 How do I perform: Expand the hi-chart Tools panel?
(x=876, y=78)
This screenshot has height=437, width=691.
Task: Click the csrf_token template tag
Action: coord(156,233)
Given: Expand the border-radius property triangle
--
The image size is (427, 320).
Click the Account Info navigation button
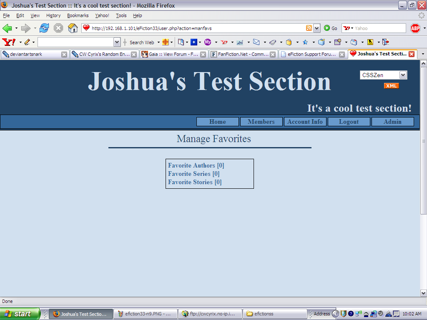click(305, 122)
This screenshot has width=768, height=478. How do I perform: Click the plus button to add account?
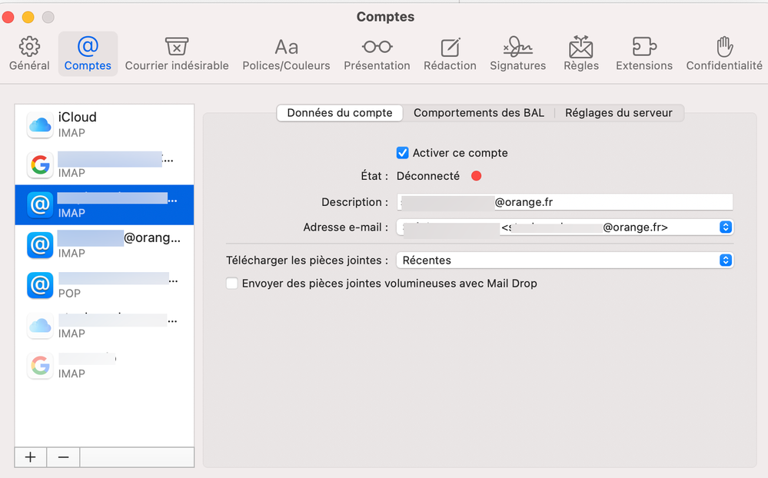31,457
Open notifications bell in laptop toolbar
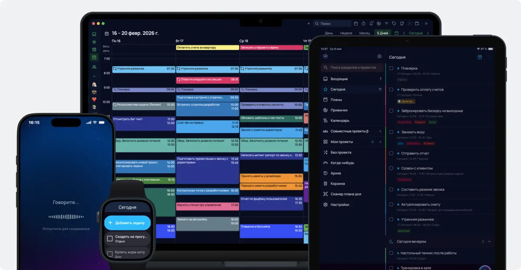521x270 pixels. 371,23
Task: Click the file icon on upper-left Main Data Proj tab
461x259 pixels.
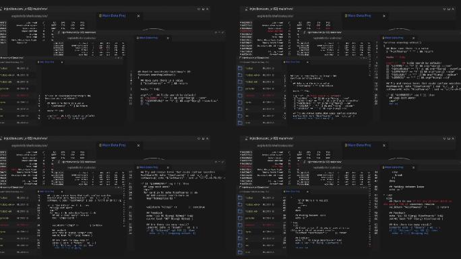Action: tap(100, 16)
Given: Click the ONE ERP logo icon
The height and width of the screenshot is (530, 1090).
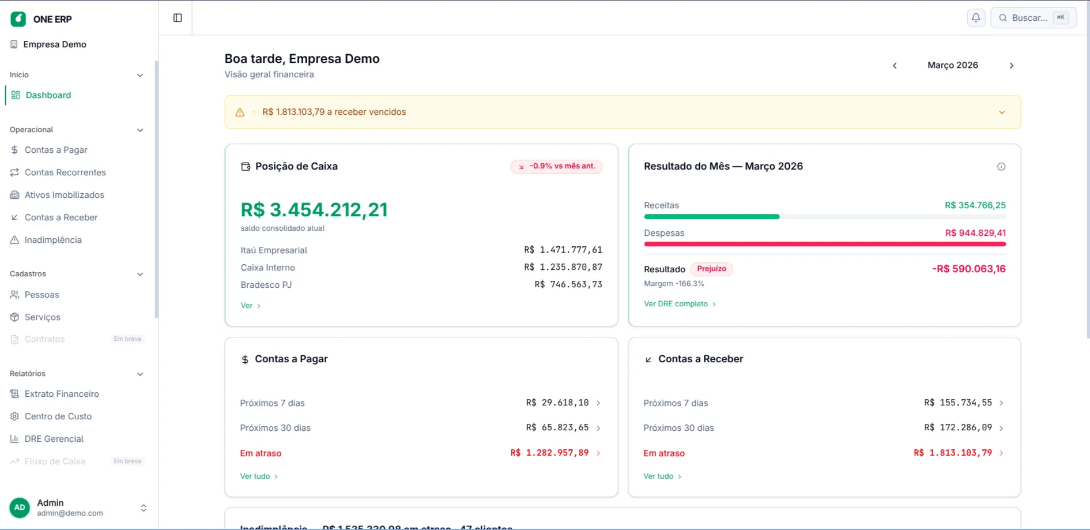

**WHAT TO DO**. Once the line with "Open notifications bell in laptop toolbar" is found above, transcribe each line from it through the line with "The height and", exactly, and omit the pictures.

**TASK SOLUTION**.
Open notifications bell in laptop toolbar
521x270 pixels. 371,23
Task: Click the file icon on upper-left Main Data Proj tab
461x259 pixels.
Action: tap(100, 16)
Given: Click the ONE ERP logo icon
The height and width of the screenshot is (530, 1090).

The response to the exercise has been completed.